• **What you will do**
Swap "Settings" for "Preferences" in the stretch of records from the start through the line containing "will (166, 123).", and give those lines again with everything else unchanged.

[Dataset excerpt]
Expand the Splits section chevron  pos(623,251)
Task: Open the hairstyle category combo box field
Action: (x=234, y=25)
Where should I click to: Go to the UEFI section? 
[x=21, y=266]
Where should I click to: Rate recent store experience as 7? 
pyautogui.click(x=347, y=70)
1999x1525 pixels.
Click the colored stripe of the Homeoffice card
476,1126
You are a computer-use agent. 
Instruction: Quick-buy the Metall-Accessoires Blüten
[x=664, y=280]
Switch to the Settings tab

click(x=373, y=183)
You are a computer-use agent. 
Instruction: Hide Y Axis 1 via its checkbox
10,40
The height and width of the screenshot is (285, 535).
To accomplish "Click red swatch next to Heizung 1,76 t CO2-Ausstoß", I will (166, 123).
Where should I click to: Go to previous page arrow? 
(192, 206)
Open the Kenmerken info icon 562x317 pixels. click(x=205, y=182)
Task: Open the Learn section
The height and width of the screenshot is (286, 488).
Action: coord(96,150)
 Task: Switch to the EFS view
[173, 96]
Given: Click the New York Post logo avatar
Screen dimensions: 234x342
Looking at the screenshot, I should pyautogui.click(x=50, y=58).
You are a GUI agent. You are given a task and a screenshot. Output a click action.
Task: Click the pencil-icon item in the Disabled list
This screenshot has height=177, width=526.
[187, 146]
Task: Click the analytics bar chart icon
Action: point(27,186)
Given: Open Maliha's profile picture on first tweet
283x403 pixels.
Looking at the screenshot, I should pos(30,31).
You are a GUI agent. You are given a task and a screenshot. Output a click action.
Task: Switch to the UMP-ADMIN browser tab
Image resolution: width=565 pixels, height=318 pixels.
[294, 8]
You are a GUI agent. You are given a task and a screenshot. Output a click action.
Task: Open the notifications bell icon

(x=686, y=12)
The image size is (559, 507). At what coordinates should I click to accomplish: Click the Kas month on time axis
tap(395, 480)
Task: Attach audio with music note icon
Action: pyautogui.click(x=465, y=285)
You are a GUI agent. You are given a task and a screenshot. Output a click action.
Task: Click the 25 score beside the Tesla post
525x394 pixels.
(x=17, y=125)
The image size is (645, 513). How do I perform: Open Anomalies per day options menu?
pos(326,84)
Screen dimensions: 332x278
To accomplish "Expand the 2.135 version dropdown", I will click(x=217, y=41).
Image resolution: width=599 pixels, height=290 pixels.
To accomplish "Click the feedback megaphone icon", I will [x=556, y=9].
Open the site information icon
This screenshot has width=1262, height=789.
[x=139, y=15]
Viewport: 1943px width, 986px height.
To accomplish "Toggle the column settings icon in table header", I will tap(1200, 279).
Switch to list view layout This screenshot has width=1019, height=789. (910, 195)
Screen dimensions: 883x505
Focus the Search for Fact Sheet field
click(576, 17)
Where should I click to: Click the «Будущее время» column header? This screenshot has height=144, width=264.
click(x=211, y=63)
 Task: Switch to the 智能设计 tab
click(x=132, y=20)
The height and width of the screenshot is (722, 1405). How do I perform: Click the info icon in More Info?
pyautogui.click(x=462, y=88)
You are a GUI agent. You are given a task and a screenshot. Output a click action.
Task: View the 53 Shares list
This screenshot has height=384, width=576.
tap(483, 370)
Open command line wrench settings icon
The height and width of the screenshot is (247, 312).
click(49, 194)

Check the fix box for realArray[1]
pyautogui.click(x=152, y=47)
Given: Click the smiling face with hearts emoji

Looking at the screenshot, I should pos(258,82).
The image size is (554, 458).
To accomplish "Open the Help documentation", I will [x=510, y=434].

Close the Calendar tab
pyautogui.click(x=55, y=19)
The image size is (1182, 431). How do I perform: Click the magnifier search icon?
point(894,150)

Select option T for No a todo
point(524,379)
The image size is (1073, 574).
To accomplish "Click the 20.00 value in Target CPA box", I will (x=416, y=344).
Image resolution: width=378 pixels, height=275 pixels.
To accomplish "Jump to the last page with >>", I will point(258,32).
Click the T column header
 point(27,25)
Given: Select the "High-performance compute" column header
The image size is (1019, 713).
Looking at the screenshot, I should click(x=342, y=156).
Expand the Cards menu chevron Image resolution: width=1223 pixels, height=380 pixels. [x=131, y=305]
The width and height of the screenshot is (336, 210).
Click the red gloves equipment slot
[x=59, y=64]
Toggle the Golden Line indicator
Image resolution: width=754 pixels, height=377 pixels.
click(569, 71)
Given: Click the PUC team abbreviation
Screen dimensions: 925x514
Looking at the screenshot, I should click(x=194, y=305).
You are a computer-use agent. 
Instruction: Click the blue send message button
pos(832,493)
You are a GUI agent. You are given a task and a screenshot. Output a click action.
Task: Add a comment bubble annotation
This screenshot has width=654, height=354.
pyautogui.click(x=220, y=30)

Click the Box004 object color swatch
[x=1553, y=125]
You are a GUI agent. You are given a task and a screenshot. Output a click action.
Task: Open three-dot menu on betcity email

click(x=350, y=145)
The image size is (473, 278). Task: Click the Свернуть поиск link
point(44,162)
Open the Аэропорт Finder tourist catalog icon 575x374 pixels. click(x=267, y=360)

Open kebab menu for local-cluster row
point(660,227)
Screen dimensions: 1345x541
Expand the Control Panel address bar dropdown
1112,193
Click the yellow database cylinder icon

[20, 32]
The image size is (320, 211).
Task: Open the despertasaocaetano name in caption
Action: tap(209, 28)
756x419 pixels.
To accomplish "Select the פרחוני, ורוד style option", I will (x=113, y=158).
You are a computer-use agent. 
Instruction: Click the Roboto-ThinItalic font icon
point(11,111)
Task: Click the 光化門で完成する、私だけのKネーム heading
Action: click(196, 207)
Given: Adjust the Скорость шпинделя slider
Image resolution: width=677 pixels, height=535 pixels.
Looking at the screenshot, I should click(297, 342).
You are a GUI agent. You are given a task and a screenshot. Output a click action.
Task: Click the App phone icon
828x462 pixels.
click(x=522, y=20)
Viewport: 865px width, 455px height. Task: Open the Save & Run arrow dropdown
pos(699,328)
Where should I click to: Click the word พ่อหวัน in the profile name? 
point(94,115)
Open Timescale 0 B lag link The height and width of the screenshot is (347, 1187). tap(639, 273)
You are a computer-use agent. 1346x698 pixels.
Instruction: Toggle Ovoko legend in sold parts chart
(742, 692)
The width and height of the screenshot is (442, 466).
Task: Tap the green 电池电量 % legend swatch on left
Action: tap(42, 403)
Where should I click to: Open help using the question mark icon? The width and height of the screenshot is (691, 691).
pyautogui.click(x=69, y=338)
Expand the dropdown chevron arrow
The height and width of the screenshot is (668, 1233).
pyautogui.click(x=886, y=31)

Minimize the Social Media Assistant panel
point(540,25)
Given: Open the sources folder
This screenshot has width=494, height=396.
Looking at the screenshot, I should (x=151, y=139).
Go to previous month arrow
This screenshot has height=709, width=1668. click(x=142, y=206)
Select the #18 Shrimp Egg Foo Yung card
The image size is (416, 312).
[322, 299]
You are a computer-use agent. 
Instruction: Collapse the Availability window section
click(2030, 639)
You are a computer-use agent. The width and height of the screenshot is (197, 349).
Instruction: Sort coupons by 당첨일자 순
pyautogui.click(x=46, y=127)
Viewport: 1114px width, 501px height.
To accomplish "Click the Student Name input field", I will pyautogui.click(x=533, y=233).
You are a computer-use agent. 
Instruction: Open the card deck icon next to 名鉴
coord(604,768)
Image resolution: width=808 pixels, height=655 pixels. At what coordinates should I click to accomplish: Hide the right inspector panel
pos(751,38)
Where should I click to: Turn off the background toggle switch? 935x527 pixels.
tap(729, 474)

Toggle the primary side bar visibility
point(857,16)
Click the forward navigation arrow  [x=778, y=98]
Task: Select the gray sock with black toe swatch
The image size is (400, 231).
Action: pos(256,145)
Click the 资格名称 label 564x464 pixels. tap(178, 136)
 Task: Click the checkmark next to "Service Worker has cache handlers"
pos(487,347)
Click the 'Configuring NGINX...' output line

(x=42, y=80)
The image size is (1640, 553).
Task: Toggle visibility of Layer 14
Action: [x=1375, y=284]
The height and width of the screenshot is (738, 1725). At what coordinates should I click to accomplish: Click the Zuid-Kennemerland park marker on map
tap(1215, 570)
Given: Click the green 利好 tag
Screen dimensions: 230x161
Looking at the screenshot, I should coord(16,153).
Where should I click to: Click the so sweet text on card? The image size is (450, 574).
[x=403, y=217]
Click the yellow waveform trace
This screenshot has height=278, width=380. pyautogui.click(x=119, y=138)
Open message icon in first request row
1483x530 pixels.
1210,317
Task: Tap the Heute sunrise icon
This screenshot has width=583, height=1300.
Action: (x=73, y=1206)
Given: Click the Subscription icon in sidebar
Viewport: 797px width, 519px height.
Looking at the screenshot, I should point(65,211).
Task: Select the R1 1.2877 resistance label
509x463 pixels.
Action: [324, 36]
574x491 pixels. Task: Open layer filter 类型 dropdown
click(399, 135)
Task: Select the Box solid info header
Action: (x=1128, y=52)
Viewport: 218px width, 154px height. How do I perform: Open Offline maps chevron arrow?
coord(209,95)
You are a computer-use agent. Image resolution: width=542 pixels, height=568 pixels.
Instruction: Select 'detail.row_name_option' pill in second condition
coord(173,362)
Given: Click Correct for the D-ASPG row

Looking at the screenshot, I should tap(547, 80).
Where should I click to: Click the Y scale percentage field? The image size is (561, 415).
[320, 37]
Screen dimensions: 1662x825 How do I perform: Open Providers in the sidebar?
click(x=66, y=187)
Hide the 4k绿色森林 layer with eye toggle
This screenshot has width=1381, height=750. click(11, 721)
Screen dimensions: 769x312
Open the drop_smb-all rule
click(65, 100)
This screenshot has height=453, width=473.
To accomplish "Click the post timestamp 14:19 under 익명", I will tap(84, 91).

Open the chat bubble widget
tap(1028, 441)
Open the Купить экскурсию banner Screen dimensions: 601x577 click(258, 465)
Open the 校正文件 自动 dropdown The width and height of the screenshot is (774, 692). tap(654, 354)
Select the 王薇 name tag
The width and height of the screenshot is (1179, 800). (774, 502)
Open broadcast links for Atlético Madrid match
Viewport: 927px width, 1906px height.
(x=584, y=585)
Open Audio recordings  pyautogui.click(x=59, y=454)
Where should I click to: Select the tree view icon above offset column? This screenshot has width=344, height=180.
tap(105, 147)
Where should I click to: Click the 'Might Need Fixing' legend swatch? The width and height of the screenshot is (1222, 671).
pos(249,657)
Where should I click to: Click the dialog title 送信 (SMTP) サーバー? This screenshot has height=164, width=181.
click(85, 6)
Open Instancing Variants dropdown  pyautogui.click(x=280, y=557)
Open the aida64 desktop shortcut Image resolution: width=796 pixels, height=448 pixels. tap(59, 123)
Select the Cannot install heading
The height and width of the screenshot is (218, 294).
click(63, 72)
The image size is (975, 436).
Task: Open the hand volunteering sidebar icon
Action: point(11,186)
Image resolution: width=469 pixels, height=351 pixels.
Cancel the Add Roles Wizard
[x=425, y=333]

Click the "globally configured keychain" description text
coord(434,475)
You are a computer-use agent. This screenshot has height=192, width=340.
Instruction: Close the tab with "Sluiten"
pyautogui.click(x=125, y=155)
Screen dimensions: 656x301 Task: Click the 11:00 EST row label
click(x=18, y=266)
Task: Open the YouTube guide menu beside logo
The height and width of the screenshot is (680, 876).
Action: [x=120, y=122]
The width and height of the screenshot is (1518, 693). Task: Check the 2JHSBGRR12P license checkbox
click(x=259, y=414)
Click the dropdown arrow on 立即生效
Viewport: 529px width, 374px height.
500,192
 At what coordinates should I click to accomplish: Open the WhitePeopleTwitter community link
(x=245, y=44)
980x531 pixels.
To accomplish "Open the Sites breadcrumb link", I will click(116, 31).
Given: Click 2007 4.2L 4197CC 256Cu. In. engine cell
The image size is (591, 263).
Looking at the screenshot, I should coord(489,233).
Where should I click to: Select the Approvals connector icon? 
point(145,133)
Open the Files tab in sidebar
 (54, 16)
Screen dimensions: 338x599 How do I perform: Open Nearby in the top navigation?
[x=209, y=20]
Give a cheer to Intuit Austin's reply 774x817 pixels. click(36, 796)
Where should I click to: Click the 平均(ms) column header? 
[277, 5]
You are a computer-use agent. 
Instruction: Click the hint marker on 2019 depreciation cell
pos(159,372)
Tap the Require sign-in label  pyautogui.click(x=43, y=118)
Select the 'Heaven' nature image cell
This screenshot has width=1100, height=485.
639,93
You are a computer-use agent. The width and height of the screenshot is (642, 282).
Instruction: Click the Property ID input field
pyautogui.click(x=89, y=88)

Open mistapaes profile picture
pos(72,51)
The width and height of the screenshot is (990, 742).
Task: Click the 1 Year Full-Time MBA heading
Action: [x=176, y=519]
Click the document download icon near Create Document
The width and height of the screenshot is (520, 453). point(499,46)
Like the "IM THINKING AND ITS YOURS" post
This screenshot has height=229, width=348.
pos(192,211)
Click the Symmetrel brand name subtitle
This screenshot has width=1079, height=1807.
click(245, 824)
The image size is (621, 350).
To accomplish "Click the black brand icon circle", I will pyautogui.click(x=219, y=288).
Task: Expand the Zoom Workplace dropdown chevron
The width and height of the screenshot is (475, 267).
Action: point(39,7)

• **Result of the exercise**
Expand the Splits section chevron  pos(623,251)
Task: Open the hairstyle category combo box field
Action: (x=234, y=25)
Where should I click to: Go to the UEFI section? 
[x=21, y=266]
Where should I click to: Rate recent store experience as 7? 
pyautogui.click(x=347, y=70)
1999x1525 pixels.
Click the colored stripe of the Homeoffice card
476,1126
You are a computer-use agent. 
Instruction: Quick-buy the Metall-Accessoires Blüten
[x=664, y=280]
Switch to the Preferences tab

click(x=373, y=183)
You are a computer-use agent. 
Instruction: Hide Y Axis 1 via its checkbox
10,40
The height and width of the screenshot is (285, 535).
To accomplish "Click red swatch next to Heizung 1,76 t CO2-Ausstoß", I will (166, 123).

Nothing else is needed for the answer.